Neither party will gain by virtue of this agreement any rights of ownership of or in any copyright, patents, trade secrets, trade marks or other intellectual property or proprietary rights owned by the other.
12. Termination
Without prejudice to any other rights to which it may be entitled, either party may give notice in writing to the other terminating this agreement with immediate effect if:
· the other party commits any material breach of any of the terms of this Agreement and (if such a breach is remediable) fails to remedy that breach within 15 days of that party being notified of the breach; or
· if an order is made or a resolution is passed for the winding up of the other party or if an order is made for the appointment of an administrator to manage the affairs, business and property of the other party or if a receiver is appointed to any of the other party's assets or undertaking or if circumstances arise which entitle the Court of a creditor to appoint a receiver or manager or which entitle the Court to make a winding up order or if the other party takes or suffers any similar or analogous action in consequence of debt.
13. General
You shall not assign or otherwise dispose of all or any of your rights or obligations under the Contract without obtaining our prior written consent.
Failure of either party to assert its rights in relation to any breach of the Contract shall not constitute a waiver of such rights, nor will any such waiver be implied.
Each provision of these Conditions shall be construed separately and shall be severable from these Conditions.
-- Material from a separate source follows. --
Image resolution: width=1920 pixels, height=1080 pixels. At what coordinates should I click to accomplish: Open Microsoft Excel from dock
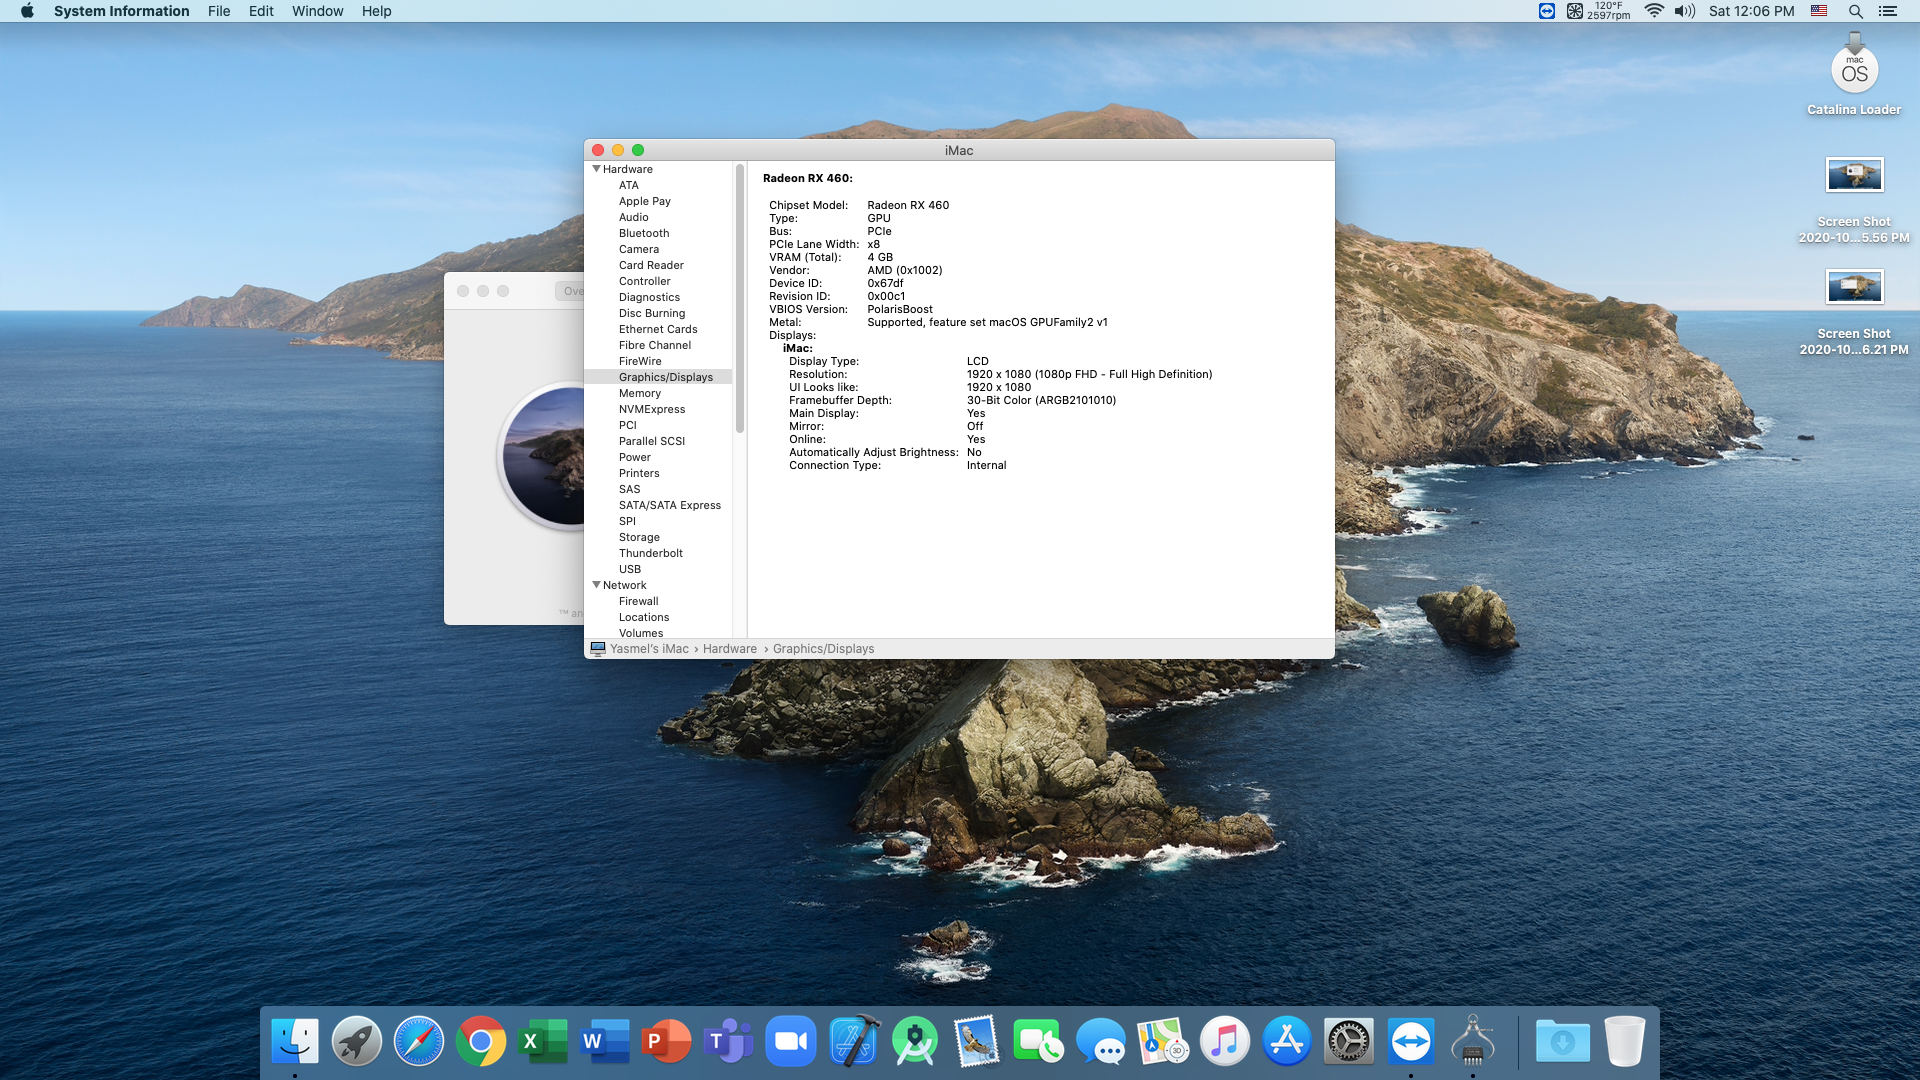(x=543, y=1042)
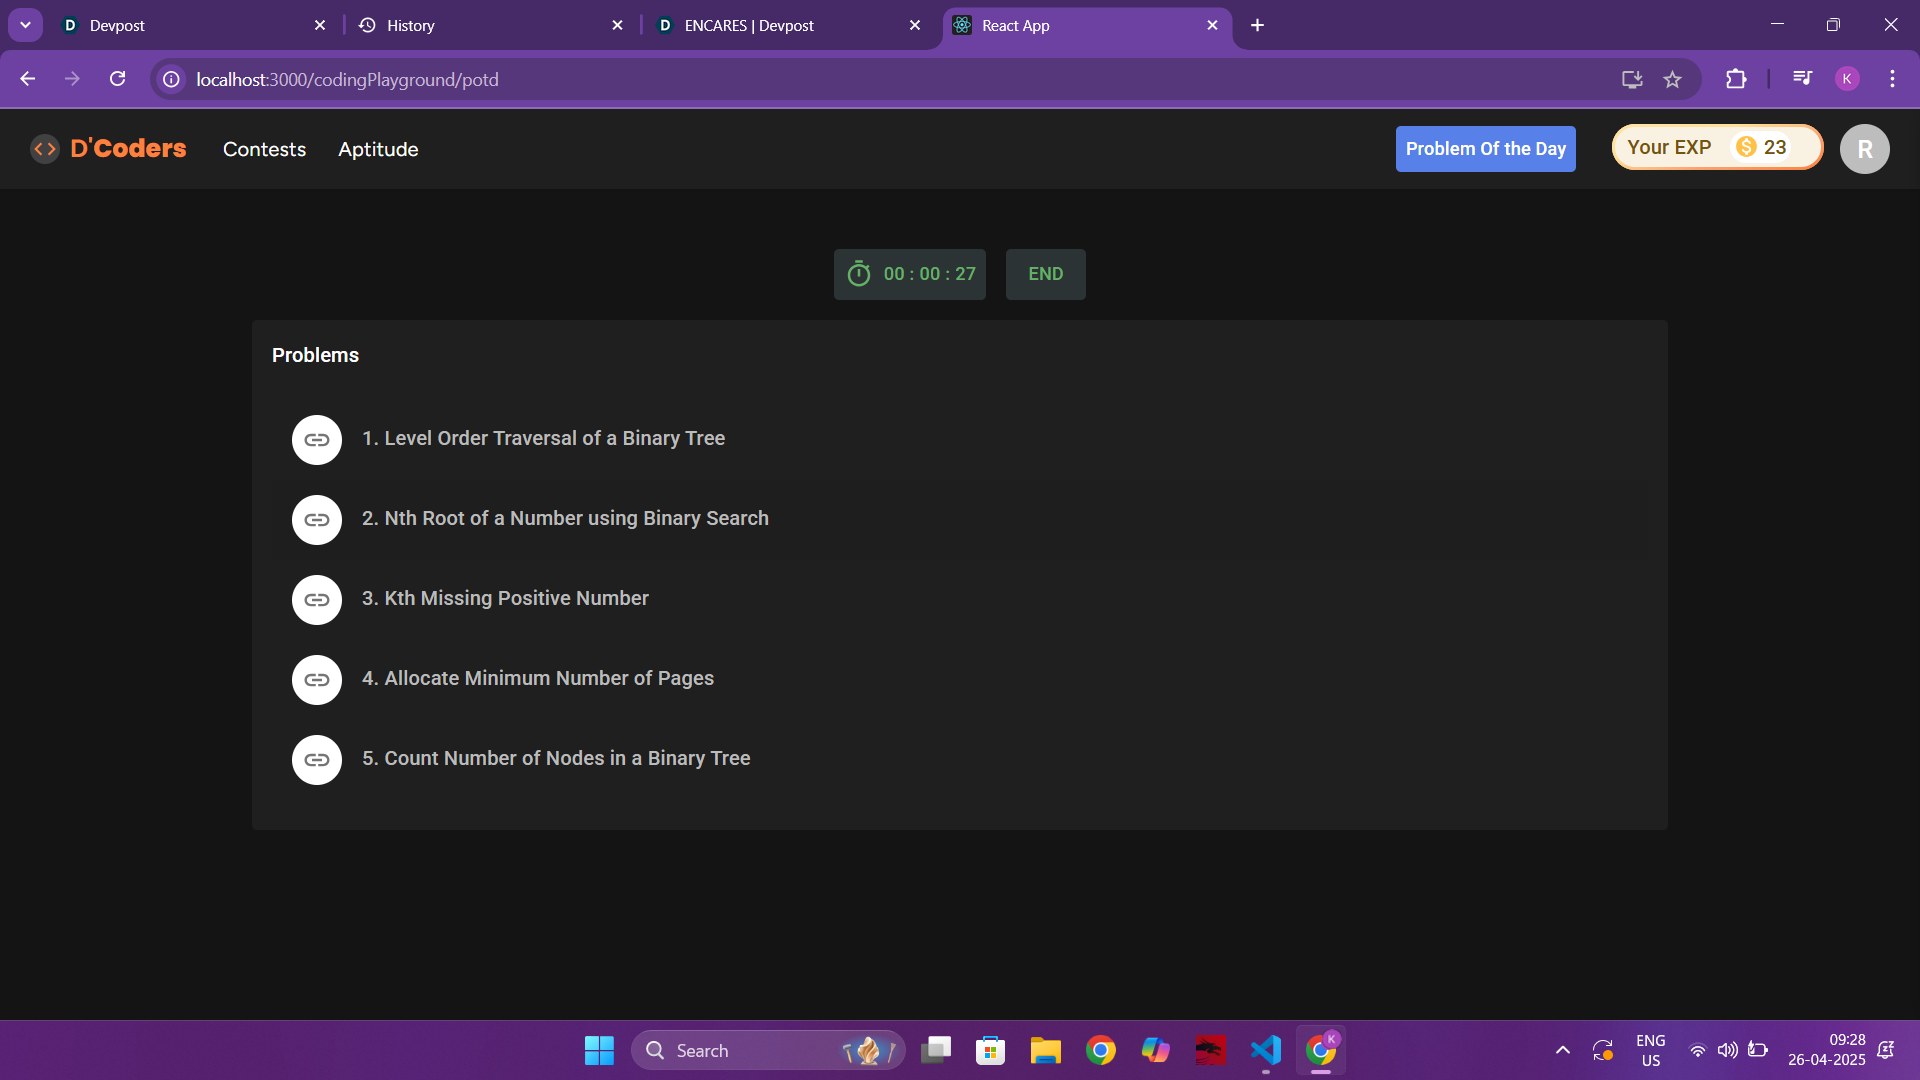Image resolution: width=1920 pixels, height=1080 pixels.
Task: Click link icon for Allocate Minimum Pages
Action: 317,680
If any provision of these Conditions (or portion thereof) is invalid, illegal or unenforceable, the validity, legality or enforceability of the remainder of these Conditions will not be affected or impaired.
Each party agrees that in entering into the Contract it has not relied on, and shall have no remedy in respect of, any statement, representation, warranty or understanding (whether negligently or innocently made) of any person (whether party to the Contract or not) other than as expressly set out in the Contract for which its sole remedy shall be for breach of contract under the terms of the Contract. Nothing in this Condition shall, however, operate to limit or exclude any liability for fraud.
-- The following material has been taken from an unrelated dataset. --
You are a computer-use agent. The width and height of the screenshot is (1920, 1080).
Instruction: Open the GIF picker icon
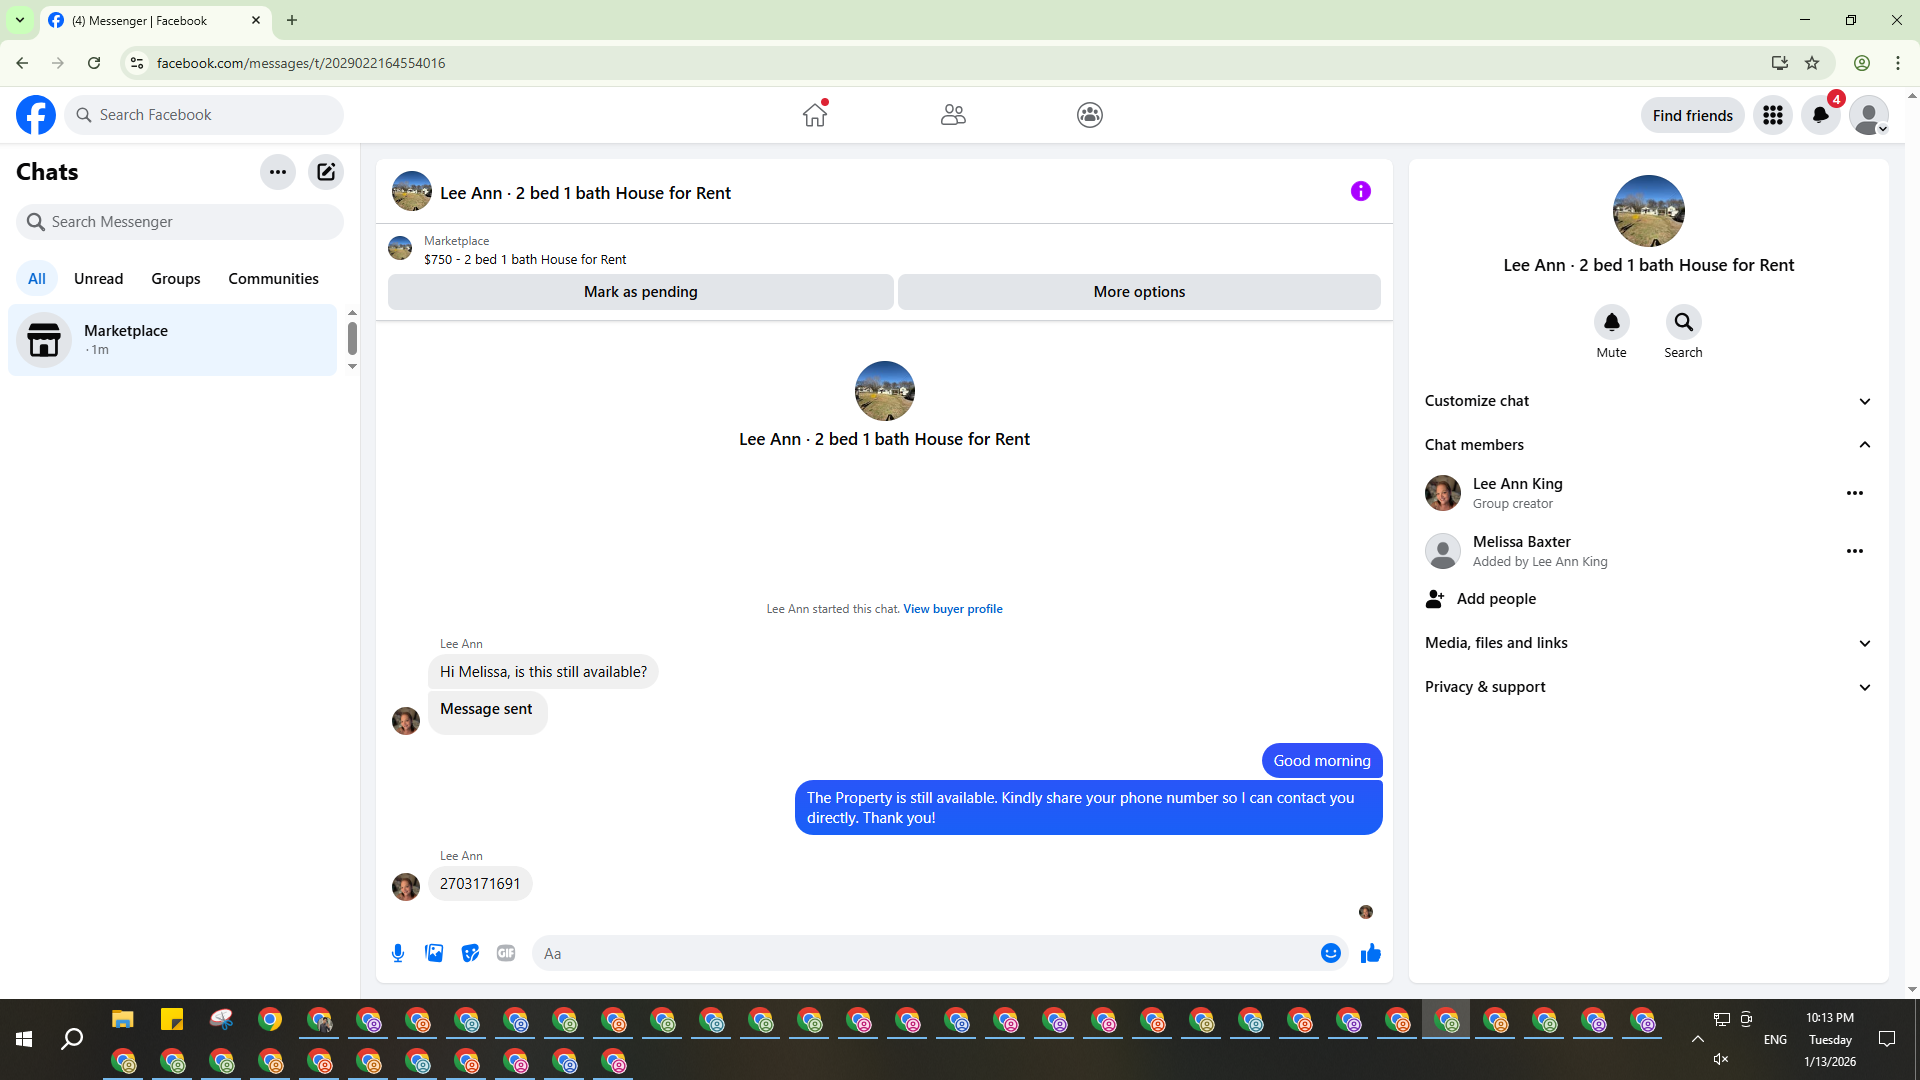[506, 953]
A person who is not a party to the Contract shall have no right under the Contracts (Rights of Third Parties) Act 1999 to enforce any of its terms, but this does not affect any right or remedy of a third party which exists or is available apart from that Act.
The Contract constitutes the entire agreement between you and us with respect to the subject matter hereof, and supersedes all prior discussions, agreement or understanding between you and us.
14. Governing Law and Jurisdiction
The Contract is made and shall be subject to the laws of England and the parties submit to the exclusive jurisdiction of the Courts of England and Wales.